While working on an Enterprise Data Warehouse for a state court system the issue of poor data quality in the source systems became apparent. Referential integrity was not strictly enforced and there was very little in the way of attribute level constraints. One normally expects that these types of constraints would be enforced for an OLTP application, whether through the application, in the database, or both.
Of course, one should never be surprised when there is poor data quality in the source systems – poor data quality is the norm rather than the exception. According to The Data Warehouse Institute (TDWI) over $600 billion a year is lost due to poor data quality.
One type of data quality error this EWSolutions project experienced was found in the date values, where the date value was a real date, e.g. 10/15/2205, but was obviously invalid per the business context. The team classified these types of data quality errors as data validity errors.
The primary focus for the initial dependant dimensional data mart was to enable analysis of court performance – because of this we could not avoid populating records with data validity errors and act as if a court case simply did not exist. Due to the anticipated cost of fixing the source system application it was determined that these data validity errors would be accepted they came into the Data Warehouse. Some measures in a fact record might not be accurate because of the data validity errors but other measures were still accurate and useful.
There were multiple date related fact table measures such as Number of Days between Filing and Hearing, Number of Days between Hearing and Sentencing, etc. Due to the data validity errors, it was possible for exceptions such as a hearing date to appear to be before a filing date, a sentencing date to occur before a hearing date and for dates to be set unreasonably into the future or past, etc.
There were concerns that these data validity exceptions would skew the results of OLAP analysis and result in a loss of confidence in the Data Warehouse as in Figure 1.

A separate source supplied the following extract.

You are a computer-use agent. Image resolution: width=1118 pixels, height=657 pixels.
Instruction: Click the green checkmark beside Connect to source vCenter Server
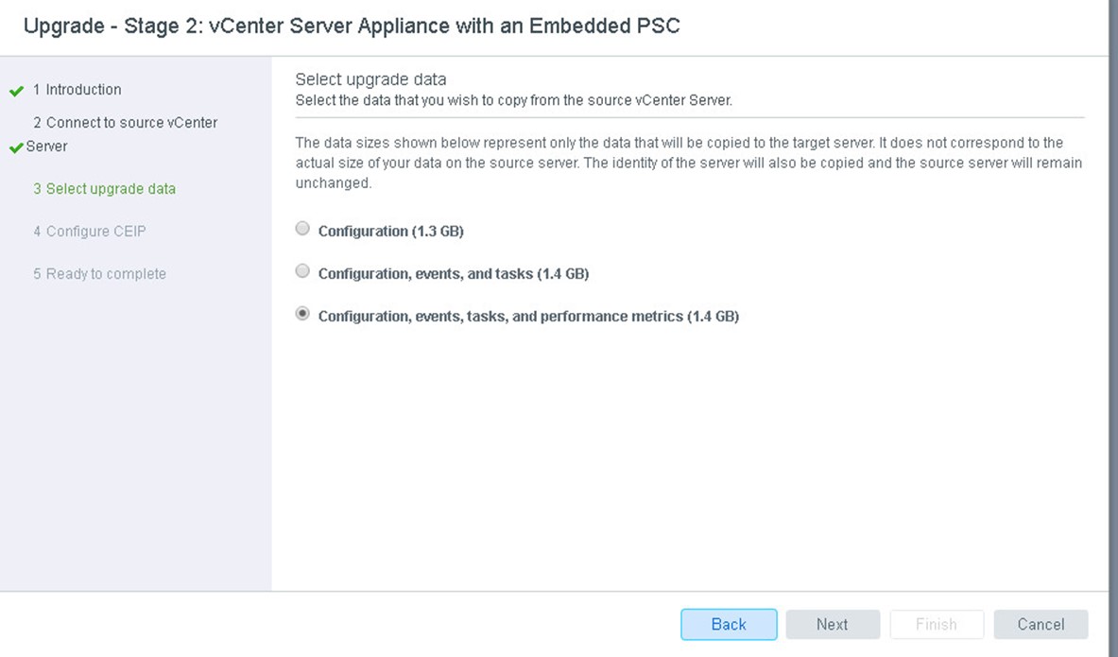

Figure 1: Example chart with data skew due to invalid data
In Figure 1, Court 5 has data skew because there are records with unreasonable hearing date values.
Data Validity Dimension
To address these data validity issues a new dimension was created, based on the work of Larry Rossi – the Data Validity dimension – consisting of a numeric surrogate key and a series of data quality flag attributes with a domain of “Y” or “N.” The Data Validity dimension serves three (3) purposes:
- For filtering out records with a particular type of data validity error
- For result set value comparison – with and without data validity errors
- For flagging court cases with data validity errors for upstream correction
Figure 2: Data Validity Dimension
Populating the Data Validity dimension
To populate the non-key attributes in the dimension, a Cartesian product of all the possible combinations of data validity errors is generated using SQL. Normally Cartesian products are avoided like the plague when writing SQL, but this is one case where it is useful. One way to create the Cartesian product is to create a tables (call it dummy_cartesian) with one column (call it “a”) and two rows – one populated with a “Y” and the other with an “N.” Then use an alias to reference this table for as many non-key attributes as required. In this case there are 7 non-key attributes for which we need a Cartesian product – the “NO DATA VALIDITY ERRORS FLAG” is a special case which we will discuss later.

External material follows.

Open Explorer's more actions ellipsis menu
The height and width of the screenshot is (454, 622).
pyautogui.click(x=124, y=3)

select a.a, b.a, c.a, d.a, e.a, f.a, g.a
from dummy_cartesian a, dummy_cartesian b,dummy_cartesian c,
dummy_cartesian d, dummy_cartesian e, dummy_cartesian f,
Notice that there is no “where” clause in the SQL – this is what generates the Cartesian product of every possible combination of attribute values. The result will be 64 rows or 27 – as there are 2 rows in the dummy_cartesian table. Use whatever method is appropriate for your environment to generate the surrogate key values.
The first non-key attribute in Figure 2 called “NO DATA VALIDITY ERRORS FLAG”. This attribute is used to eliminate the need to test each attribute for a value when you only want to query for records without data validity errors. It should be set to “Y” only if all the remaining non-key attributes are set to “N.” Doing this will require an extra processing step to populate the table.
High Quality Analytics
With the Data Validity dimension in place and references to the surrogate key populated in the fact tables, higher quality analytics were enabled thus giving the users greater confidence in the data as the following chart demonstrates.

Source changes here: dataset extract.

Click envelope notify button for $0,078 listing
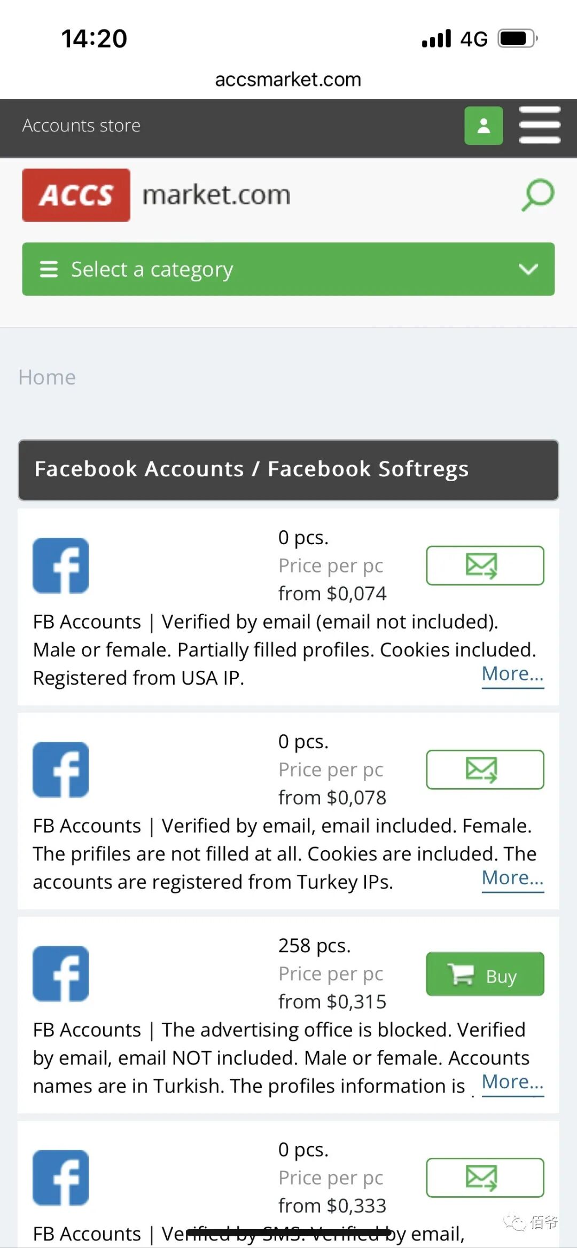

Figure 3: Example chart showing values with and without Data Validity errors
The Data Validity dimension explains unexpected variances and reports on data validity errors forwarded to the appropriate court manager for correction and for educating data entry clerks. The chart in Figure 3 now shows why Court 5 had such a high number of Average Days between Filing and Hearing.
Lack of confidence in the data in a Data Warehouse environment is a leading cause of failure when the users do not judge a Data Warehouse successful. Ideally, data validity errors are corrected upstream before being loaded into the Data Warehouse, but if you encounter a situation where you have to accept data validity errors, the Data Validity dimension can prove to be invaluable in explaining problems with the data and additionally raise awareness in the organization of the impact of poor data quality.